Members of the European Parliament have backed an update of the rules regarding the value-added tax (VAT) treatment of financial services and insurance, with a number of amendments.
The aim is to ensure legal certainty in a sector which has changed dramatically since the current rules were established over 30 years ago. The report, drawn up by Maltese MEP Joseph Muscat of the Party of European Socialists (PES), was adopted by 493 votes in favour to 90 against and ten abstentions.
Most financial services are exempt from VAT, but the legislation setting out how this exemption works in detail dates from 1977. The increasing level of cross-border supply of such services within Europe’s single market and the greater use of outsourcing of services to third countries have led to situations not provided for in the original legislation, which means there is unhelpful legal uncertainty.
While looking set to approve the update in general, MEPs adopted a number of amendments which would clarify the scope of the VAT exemption – for example by explicitly including all derivatives. They also adopted a number of amendments aimed at ensuring a level playing field between different Member States and different types of financial institution.
Another aspect of the proposal from the Commission would give financial services companies everywhere in the EU the option of taxation on their services, which would enable them to claim back VAT they pay on their expenses in providing those services (which is not possible if the ultimate supply is exempt).
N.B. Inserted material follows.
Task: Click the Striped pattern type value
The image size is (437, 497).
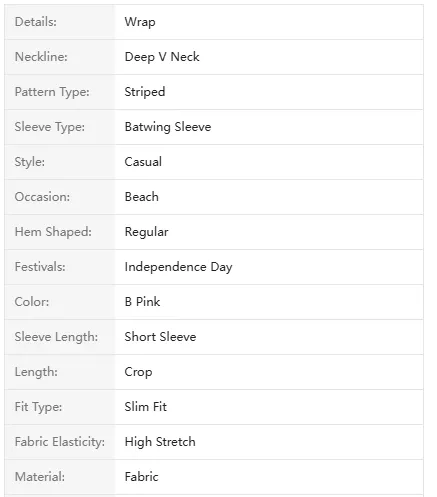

MEPs want to ensure that the Council adopts uniform rules for applying this possibility across the EU and that its operation is subsequently reviewed by the Commission.
The Commission’s other proposed innovation is to allow for cost-sharing
groups so that economic operators can pool investments and re-distribute the costs
for these investments exempt from VAT. MEPs want to broaden the scope of this
arrangement.
As usual with taxation matters, the European Parliament’s position is not binding,
and the final decision requires unanimity among the 27 Member States in the
Council.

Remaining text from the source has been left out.